■ Set problem: Please copy out the stretch of material from the line containing "You are a computer-use agent. The image" through the line containing "(x=640, y=128)", both included, reproducing each line exactly.

■ Provided information:
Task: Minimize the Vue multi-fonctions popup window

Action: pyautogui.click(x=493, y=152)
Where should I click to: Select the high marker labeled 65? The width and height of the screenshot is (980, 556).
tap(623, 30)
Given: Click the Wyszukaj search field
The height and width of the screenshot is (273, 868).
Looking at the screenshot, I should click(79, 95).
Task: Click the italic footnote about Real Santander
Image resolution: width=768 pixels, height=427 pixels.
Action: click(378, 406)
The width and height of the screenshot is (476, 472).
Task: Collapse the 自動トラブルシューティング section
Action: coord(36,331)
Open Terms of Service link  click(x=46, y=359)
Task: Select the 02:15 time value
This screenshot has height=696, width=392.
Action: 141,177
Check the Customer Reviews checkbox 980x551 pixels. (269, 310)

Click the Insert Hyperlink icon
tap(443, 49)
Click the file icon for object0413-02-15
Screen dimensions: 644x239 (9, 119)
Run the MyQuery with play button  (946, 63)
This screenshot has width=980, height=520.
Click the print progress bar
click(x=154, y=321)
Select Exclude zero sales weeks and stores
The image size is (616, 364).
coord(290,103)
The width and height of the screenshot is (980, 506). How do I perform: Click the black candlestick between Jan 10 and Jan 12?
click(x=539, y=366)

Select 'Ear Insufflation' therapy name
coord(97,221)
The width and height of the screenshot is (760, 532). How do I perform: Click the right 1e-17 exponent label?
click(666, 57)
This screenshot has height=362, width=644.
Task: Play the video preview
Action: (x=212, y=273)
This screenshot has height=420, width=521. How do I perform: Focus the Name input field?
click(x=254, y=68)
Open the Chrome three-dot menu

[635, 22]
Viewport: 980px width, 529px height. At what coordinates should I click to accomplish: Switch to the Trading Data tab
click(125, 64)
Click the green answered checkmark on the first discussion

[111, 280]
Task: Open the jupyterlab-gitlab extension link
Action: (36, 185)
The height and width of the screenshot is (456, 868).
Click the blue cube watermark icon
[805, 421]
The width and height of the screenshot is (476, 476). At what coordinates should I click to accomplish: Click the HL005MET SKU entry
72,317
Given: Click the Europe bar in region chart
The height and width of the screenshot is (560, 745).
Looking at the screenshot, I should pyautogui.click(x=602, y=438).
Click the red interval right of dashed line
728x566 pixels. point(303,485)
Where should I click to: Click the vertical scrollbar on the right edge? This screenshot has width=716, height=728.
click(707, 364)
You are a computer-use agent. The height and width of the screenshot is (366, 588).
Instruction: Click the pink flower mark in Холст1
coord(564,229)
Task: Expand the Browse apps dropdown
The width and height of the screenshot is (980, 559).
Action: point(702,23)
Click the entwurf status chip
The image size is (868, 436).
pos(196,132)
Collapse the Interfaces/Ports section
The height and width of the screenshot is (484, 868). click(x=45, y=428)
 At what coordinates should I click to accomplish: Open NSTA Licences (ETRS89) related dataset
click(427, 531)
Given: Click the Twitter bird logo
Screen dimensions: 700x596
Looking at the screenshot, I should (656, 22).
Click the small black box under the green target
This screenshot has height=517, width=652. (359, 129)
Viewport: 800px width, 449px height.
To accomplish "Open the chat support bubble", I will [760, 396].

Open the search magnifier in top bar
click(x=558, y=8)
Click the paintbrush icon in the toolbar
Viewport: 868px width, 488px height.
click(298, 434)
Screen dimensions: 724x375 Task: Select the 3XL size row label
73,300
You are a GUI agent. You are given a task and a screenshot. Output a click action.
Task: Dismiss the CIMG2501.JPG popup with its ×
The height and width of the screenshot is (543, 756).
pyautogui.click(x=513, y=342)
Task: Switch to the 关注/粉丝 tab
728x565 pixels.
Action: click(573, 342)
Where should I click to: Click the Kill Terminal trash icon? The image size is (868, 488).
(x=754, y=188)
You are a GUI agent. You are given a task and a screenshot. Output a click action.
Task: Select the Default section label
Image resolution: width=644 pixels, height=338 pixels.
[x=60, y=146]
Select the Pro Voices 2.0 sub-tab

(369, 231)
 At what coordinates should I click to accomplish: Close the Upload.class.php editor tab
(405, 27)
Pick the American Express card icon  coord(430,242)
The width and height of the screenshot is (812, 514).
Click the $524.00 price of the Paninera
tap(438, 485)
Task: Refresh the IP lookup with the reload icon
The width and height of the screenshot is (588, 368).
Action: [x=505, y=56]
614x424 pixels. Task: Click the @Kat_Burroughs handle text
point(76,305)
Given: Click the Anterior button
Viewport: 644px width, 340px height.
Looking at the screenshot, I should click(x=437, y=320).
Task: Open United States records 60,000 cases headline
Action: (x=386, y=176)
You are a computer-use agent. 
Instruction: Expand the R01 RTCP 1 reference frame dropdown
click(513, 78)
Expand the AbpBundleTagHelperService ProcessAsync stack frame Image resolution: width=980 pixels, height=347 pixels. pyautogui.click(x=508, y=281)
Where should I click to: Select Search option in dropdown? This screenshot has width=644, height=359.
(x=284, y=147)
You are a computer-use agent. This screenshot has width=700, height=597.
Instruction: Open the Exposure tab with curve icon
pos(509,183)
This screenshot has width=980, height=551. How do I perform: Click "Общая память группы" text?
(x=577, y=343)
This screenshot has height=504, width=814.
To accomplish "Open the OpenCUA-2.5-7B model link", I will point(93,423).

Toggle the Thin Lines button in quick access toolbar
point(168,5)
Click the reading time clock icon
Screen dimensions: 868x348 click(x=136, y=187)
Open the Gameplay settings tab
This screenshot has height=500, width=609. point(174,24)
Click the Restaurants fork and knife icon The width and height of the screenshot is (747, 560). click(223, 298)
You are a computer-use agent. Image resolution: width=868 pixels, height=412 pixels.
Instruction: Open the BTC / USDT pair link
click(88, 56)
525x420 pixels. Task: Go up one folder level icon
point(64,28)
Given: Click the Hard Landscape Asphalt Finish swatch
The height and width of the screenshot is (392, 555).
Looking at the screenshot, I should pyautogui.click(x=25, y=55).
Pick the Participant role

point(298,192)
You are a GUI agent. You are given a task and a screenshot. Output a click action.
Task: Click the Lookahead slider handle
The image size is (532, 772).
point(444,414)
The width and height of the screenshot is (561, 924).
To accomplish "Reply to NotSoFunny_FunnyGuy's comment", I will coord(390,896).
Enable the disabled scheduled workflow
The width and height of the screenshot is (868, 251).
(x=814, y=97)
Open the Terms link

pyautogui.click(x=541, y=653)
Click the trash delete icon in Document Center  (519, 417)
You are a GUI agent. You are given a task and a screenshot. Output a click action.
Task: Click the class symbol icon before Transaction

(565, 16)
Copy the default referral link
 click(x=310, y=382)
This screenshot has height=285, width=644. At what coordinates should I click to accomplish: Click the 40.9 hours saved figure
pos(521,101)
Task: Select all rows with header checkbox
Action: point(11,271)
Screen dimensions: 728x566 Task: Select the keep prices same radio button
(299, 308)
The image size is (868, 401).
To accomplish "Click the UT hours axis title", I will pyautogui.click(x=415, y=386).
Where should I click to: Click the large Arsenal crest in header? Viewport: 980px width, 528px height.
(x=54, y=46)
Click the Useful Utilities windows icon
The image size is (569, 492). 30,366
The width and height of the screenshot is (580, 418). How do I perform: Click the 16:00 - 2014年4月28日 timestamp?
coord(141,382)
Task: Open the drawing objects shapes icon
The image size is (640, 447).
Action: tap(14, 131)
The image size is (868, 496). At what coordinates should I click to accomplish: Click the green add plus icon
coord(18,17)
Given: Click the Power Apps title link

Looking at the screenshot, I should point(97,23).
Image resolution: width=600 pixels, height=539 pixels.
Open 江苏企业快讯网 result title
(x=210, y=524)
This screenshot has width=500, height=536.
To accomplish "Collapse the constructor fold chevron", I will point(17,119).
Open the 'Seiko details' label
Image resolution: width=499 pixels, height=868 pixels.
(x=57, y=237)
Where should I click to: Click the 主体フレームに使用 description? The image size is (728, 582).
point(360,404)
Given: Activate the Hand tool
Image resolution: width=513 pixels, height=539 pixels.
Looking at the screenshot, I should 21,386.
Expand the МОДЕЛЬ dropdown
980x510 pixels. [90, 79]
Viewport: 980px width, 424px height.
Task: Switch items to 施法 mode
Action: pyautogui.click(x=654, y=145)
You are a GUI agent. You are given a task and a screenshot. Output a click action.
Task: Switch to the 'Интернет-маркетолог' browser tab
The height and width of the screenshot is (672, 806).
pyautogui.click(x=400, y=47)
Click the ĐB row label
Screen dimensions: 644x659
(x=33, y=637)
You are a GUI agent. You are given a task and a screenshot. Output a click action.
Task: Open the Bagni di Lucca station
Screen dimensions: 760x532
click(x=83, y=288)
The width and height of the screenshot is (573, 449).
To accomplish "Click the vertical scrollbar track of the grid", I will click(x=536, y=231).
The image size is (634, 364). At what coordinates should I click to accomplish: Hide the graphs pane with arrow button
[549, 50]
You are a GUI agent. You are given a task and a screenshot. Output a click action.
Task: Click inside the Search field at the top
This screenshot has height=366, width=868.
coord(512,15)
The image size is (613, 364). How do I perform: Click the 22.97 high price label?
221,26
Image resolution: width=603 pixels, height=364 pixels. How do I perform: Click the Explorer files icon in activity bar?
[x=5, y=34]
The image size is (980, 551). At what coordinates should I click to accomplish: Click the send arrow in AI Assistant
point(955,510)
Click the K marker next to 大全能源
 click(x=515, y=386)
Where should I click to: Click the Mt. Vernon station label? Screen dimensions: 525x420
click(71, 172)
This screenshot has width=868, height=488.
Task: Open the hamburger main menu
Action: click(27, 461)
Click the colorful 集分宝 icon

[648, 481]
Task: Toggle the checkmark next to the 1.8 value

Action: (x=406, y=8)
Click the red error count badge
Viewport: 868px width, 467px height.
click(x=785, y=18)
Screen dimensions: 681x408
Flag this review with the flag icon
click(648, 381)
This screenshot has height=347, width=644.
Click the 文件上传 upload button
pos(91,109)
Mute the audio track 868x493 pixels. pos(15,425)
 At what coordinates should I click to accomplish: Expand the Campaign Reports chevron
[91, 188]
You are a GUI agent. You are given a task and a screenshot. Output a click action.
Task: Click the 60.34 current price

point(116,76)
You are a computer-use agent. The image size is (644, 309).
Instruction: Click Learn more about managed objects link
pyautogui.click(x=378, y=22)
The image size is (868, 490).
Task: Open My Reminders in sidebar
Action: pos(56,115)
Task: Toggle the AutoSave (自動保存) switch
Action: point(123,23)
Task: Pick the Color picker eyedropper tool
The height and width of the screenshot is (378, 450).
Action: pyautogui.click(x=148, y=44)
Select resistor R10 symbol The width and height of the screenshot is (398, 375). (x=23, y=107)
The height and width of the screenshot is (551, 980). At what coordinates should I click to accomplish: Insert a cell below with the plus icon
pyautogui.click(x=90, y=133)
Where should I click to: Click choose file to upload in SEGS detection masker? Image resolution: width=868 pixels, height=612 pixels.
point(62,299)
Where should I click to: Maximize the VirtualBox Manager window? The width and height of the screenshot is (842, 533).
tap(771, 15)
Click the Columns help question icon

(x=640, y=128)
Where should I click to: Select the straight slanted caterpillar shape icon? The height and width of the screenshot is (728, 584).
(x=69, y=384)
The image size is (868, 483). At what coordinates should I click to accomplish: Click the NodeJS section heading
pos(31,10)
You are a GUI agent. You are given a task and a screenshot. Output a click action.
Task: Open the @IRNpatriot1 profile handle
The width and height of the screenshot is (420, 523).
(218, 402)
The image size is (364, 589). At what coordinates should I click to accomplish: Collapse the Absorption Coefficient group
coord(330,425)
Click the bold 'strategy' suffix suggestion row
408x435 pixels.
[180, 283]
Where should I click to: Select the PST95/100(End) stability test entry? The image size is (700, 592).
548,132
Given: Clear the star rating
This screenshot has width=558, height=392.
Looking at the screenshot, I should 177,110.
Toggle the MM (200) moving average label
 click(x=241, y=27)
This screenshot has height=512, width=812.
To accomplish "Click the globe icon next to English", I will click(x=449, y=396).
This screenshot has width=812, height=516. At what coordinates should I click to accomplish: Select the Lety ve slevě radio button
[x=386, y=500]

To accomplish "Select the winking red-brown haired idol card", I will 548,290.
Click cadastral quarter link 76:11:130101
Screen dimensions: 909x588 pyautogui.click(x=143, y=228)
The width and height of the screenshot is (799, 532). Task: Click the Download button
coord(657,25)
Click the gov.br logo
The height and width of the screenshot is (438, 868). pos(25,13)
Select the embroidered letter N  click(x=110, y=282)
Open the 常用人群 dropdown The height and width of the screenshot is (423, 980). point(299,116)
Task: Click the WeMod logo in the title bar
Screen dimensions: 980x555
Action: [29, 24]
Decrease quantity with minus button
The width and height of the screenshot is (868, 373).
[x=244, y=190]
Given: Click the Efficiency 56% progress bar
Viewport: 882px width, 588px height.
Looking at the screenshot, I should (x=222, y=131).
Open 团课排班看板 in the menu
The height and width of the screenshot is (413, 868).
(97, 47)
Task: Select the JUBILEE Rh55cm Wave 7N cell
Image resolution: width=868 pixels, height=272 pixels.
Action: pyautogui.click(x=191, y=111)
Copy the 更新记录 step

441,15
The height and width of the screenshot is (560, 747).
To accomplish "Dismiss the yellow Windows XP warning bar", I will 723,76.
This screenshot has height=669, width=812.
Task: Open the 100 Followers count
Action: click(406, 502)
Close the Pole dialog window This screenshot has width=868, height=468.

■ Task result:
You are a computer-use agent. The image size is (644, 309).
Instruction: Click Learn more about managed objects link
pyautogui.click(x=378, y=22)
The image size is (868, 490).
Task: Open My Reminders in sidebar
Action: pos(56,115)
Task: Toggle the AutoSave (自動保存) switch
Action: point(123,23)
Task: Pick the Color picker eyedropper tool
The height and width of the screenshot is (378, 450).
Action: pyautogui.click(x=148, y=44)
Select resistor R10 symbol The width and height of the screenshot is (398, 375). (x=23, y=107)
The height and width of the screenshot is (551, 980). At what coordinates should I click to accomplish: Insert a cell below with the plus icon
pyautogui.click(x=90, y=133)
Where should I click to: Click choose file to upload in SEGS detection masker? Image resolution: width=868 pixels, height=612 pixels.
point(62,299)
Where should I click to: Maximize the VirtualBox Manager window? The width and height of the screenshot is (842, 533).
tap(771, 15)
Click the Columns help question icon

(x=640, y=128)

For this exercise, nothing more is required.